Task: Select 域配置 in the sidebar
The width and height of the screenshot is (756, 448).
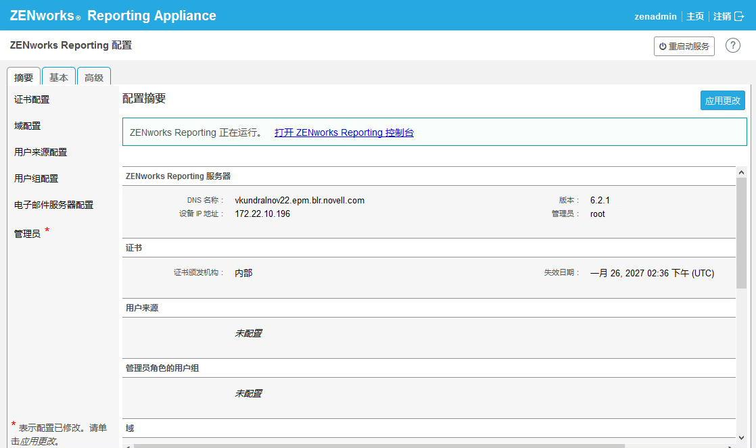Action: click(x=28, y=126)
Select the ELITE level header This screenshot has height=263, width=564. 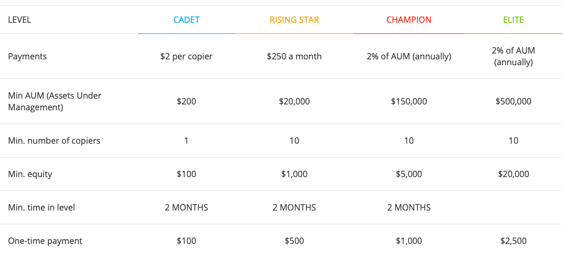513,20
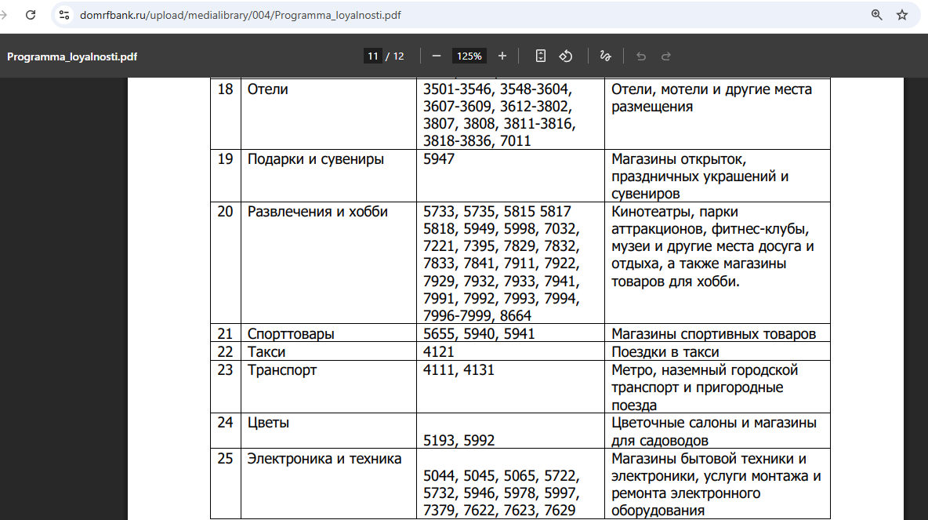Image resolution: width=928 pixels, height=520 pixels.
Task: Click the Programma_loyalnosti.pdf document title
Action: coord(72,56)

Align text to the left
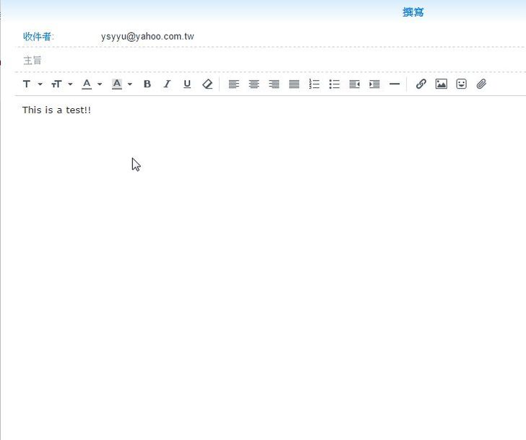[233, 84]
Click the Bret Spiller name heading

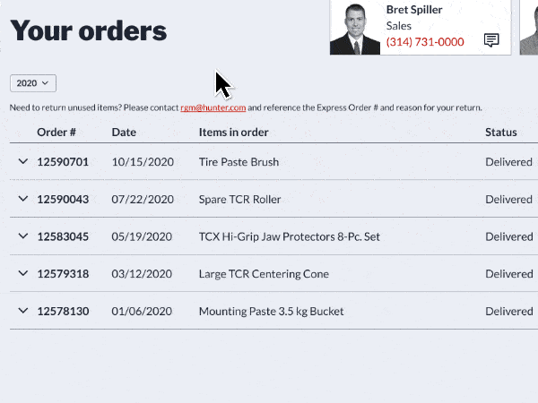point(416,10)
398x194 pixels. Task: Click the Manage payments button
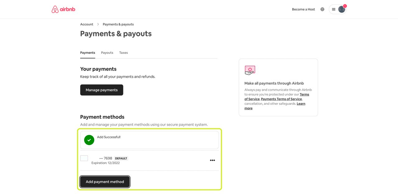point(102,90)
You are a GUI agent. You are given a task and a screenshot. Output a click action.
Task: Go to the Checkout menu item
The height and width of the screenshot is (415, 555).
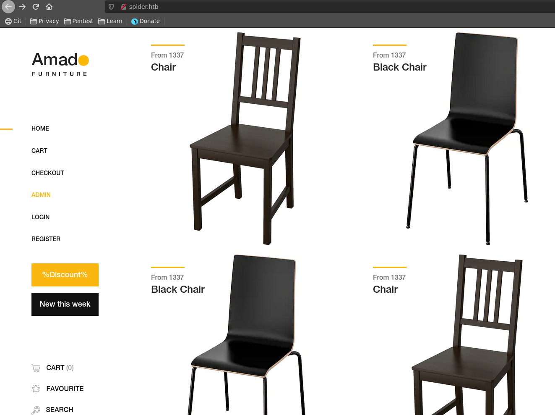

========================================

■ Problem description: Only the lines from the one containing "Align text to the left" through the last line of the material should be returned, exactly and without pictures.

■ Exercise response:
Align text to the left
[233, 84]
Click the Bret Spiller name heading

point(416,10)
398x194 pixels. Task: Click the Manage payments button
point(102,90)
You are a GUI agent. You are given a task and a screenshot. Output a click action.
Task: Go to the Checkout menu item
The height and width of the screenshot is (415, 555).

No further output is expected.